Dealing With The Loneliness of Working Alone - dlevine
http://blog.thirdyearmba.com/dealing-with-the-loneliness-of-working-alone
======
drewcrawford
I run a HipChat for a few work-alone iOS devs. We've got about 3 active users
that are somewhat timezone-disjoint and so we can afford to take on a few
more. Some of us know each other IRL but some don't. Most are contractors with
products on the side.

It's low-volume, most of the traffic ATM is discussing new WWDC features or
asking for help debugging something. Occasionally we hit each other up for
longer software architecture or product discussions.

If interested, e-mail is in my profile. Also I would totally recommend
starting groups like this if you're a workalone server guy or whatever. It's
pretty useful to have that daily interaction.

------
mintone
I do understand this but feel that this also illustrates a point that the tech
community should deal with psychologically anyway.
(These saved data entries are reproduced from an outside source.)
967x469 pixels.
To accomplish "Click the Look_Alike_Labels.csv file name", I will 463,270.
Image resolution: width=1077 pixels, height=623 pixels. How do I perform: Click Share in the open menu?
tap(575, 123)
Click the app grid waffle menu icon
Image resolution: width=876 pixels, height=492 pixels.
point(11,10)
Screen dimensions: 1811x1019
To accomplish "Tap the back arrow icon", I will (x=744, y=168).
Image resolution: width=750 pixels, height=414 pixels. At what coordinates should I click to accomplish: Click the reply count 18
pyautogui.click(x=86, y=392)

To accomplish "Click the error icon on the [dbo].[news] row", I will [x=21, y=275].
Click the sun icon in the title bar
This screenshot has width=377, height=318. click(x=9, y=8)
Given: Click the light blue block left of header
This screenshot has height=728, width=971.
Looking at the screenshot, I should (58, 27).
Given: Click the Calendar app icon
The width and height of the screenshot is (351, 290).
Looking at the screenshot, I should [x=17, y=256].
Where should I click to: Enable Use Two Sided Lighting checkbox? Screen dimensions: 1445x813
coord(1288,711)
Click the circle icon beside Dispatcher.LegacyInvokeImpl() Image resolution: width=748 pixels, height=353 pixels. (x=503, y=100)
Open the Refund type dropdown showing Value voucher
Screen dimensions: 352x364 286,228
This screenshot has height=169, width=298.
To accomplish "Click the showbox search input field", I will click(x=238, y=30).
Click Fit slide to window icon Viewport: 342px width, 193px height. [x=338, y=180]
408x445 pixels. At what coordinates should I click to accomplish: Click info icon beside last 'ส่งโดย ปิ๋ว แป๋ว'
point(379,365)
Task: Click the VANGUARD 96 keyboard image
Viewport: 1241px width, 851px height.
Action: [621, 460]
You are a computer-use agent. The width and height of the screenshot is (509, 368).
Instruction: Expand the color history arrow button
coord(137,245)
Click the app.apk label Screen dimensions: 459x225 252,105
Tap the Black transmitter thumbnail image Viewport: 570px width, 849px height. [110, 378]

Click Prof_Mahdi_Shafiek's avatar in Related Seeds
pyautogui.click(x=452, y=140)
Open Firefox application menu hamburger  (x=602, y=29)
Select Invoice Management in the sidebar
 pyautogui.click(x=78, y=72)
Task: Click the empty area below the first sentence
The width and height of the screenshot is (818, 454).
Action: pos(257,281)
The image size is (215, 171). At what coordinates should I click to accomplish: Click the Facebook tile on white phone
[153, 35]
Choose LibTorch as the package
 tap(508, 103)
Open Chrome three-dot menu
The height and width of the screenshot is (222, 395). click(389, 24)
A social circle away from what we do isn't just a good thing for our own self-
fulfilment, it's vital to our understanding of potential customers and users.
We can't live in a vacuous bubble where we don't have a vibrant social scene
away from tech and think that we can build startups for other people without
being part of their lives. Finding that balance where we spend our social time
with others is incredibly important and especially so for people who work from
home alone.

The idea that every conversation should centre on the work that we do, whether
it be our own work or our conversational partner's work is terrible, yet I see
and meet people who spend their life working and going to tech events and
never expanding outside of their immediate reach.

It may sound easy to say, but go and spend time with people entirely unrelated
to what you do and love, it makes for a much more fulfilling time than
concentrating on our own passions within tech.

I could rant on this for lines and lines, but it comes down to the simple idea
of "go outside".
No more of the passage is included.